---------- Text to read
[Final] Project 2: Gaia’s Ikebana

Gaia’s Ikebana

After a couple of weeks of conceptualising, going grocery shopping for ingredients, and scouting for branches and leaves around the campus, it was finally time to present our models.

Final Model

Experimenting with dynamic compositions through the mediums of food and Ikebana, my final model was meant to portray the season of Summer.

Final (front view)
Final (top view)
Final (closeup)
I. Concept

I wanted the model to show a dish being formed in a more abstract manner. This was attempted through dissecting the food items; the ice-cream cone was turned on its head with the bottom (or apex) facing upwards and yoghurt placed outside instead of within. The sphere (macadamia nut) was also placed alongside the ice-cream cone with a drizzle of yoghurt to represent it flowing downwards into the granola mixture and joining the rest of the ingredients.

When I came across the word “Summer”, pictures of Summer-based recreational activities immediately flash through my mind. These activities are usually held outdoors under the hot sun; they include, but are not limited to, state fairs or fun fairs, beaches, and picnics.

After conducting some research and assembling mood boards and reference images, I felt quite drawn portraying a typical Summer picnic. I wanted to experiment with the idea of packaged and compact high-end ingredients (usually easy to transport), and platters that are usually brought to picnics. The addition of props and greenery to the foods could also help in establishing a varied and interesting colour palette of both earthy tones with splashes of vibrant colours, conveying a mood of calmness in a time of celebration and being carefree.


II. Principles of Design
Sketch analysis of final model

Some of the design principles applied in the model include:

Design Principle Evident In
Dynamic Composition Angles at which volumes are balanced against
Rule of Thirds Sizes of volumes
Hierarchy Sizes, colours, and materials of volumes and props
Harmony Composition of model and visuals of volumes
Contrast Materials, textures, and colours of volumes and props
II.I. Dynamic Composition

The volumes (cone, sphere, and cylinder) used in the model are structured to reflect different kinds of balances. The cylinder, in relation to the base, uses Independent Balance, where the angle of balance is less than 45°. It is independently related to the vertical and horizontal axis in such a way that it is able to balance itself regardless of whether it is physically supported by other structures.

The cone, in relation to the cylinder, uses Dependent Balance, where its axis is propped up against the axis of the cylinder, depending on it for physical visual structure and balance.

The sphere, on the other hand, uses Precarious Balance, where its angle of balance is more than 45°, seeming as though it is holding its own balance and can fall apart once its support is removed.

II.II. Rule of Thirds

Rule of thirds is applied in the sizes of the volumes where the height of the cylinder is approximately 1/3 of the cone, the diameter of the sphere approximately 1/3 of the diameter of the cylinder, and the sphere placed 1/3 alongside the axis of the cone.

II.III. Hierarchy

Hierarchy is applied in the volumes and props used in the model.

Dominant Cone, Branches Cone: Emphasised through size and colour (brown as a base colour due to its subtleness)

Branches: Emphasised through their sizes and physical structure

Subdominant Cylinder Emphasised through its size and transparency; transparency to take its attention away from the Dominant cone in case both volumes are too similar in size
Subordinate Sphere, Flowers, Yoghurt Sphere: Emphasised through its size

Flowers: Emphasised through its vibrant splash of colour against a palette of earthy tones

Yoghurt: Emphasised through its physical structure and colour as a “finishing touch”
--------------------
What to work on: Please repeat the part of the Ikebana project write-up that begins at the words "II. Principles of" and stops after "by other structures.". The entries have nothing to do with the Ikebana project write-up.
---------- Given entries
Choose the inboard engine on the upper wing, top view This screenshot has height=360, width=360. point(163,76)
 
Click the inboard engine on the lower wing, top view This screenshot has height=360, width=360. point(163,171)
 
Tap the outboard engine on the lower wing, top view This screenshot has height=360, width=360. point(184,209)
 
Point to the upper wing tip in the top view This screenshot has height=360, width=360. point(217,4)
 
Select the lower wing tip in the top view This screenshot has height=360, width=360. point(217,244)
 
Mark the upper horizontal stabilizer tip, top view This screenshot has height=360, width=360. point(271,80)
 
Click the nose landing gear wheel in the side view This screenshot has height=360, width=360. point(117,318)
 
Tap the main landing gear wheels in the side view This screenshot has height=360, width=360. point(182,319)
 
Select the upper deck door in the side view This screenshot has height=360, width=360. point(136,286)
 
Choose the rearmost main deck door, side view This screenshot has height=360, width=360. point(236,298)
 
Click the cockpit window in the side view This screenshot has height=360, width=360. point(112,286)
--------------------
Response to this exercise:
II. Principles of Design
Sketch analysis of final model

Some of the design principles applied in the model include:

Design Principle Evident In
Dynamic Composition Angles at which volumes are balanced against
Rule of Thirds Sizes of volumes
Hierarchy Sizes, colours, and materials of volumes and props
Harmony Composition of model and visuals of volumes
Contrast Materials, textures, and colours of volumes and props
II.I. Dynamic Composition

The volumes (cone, sphere, and cylinder) used in the model are structured to reflect different kinds of balances. The cylinder, in relation to the base, uses Independent Balance, where the angle of balance is less than 45°. It is independently related to the vertical and horizontal axis in such a way that it is able to balance itself regardless of whether it is physically supported by other structures.